■ **Exercise objective**
Begin with the line containing "Image resolution: width=102, height=2576." and copy each line exactly through the last line of the entries, inclusive.

■ **Data for processing**
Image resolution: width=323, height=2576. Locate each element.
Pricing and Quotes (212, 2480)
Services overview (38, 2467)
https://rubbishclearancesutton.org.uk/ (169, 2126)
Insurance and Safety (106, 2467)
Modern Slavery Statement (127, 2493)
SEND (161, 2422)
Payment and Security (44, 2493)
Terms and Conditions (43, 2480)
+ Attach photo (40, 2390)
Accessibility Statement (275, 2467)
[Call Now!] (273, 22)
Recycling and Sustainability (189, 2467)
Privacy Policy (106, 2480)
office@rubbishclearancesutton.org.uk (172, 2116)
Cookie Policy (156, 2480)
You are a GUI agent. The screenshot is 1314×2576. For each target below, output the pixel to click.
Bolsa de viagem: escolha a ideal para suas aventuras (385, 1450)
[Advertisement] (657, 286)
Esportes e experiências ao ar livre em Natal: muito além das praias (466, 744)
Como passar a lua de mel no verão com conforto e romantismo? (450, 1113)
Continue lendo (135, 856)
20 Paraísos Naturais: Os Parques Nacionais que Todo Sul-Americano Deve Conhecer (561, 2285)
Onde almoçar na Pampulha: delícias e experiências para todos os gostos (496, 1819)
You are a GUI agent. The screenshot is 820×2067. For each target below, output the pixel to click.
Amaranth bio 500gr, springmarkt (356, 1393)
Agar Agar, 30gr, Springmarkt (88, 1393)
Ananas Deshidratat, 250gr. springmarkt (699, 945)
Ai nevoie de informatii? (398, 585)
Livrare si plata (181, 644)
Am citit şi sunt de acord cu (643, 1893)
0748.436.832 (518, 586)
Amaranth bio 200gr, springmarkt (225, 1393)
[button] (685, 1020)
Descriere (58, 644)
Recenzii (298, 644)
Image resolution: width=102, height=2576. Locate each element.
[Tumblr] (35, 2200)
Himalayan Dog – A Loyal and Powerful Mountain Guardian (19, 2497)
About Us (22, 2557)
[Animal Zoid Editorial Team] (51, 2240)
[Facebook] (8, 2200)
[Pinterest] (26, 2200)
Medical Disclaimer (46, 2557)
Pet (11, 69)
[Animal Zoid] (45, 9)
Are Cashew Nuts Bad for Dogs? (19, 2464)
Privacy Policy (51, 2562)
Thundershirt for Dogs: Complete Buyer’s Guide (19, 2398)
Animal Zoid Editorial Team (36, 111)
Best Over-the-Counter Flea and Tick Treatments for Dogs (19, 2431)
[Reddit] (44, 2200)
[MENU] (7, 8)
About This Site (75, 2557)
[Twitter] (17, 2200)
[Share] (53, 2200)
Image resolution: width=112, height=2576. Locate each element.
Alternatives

■ **Answer for the task**
Image resolution: width=102, height=2576. Locate each element.
[Tumblr] (35, 2200)
Himalayan Dog – A Loyal and Powerful Mountain Guardian (19, 2497)
About Us (22, 2557)
[Animal Zoid Editorial Team] (51, 2240)
[Facebook] (8, 2200)
[Pinterest] (26, 2200)
Medical Disclaimer (46, 2557)
Pet (11, 69)
[Animal Zoid] (45, 9)
Are Cashew Nuts Bad for Dogs? (19, 2464)
Privacy Policy (51, 2562)
Thundershirt for Dogs: Complete Buyer’s Guide (19, 2398)
Animal Zoid Editorial Team (36, 111)
Best Over-the-Counter Flea and Tick Treatments for Dogs (19, 2431)
[Reddit] (44, 2200)
[MENU] (7, 8)
About This Site (75, 2557)
[Twitter] (17, 2200)
[Share] (53, 2200)
Image resolution: width=112, height=2576. Locate each element.
Alternatives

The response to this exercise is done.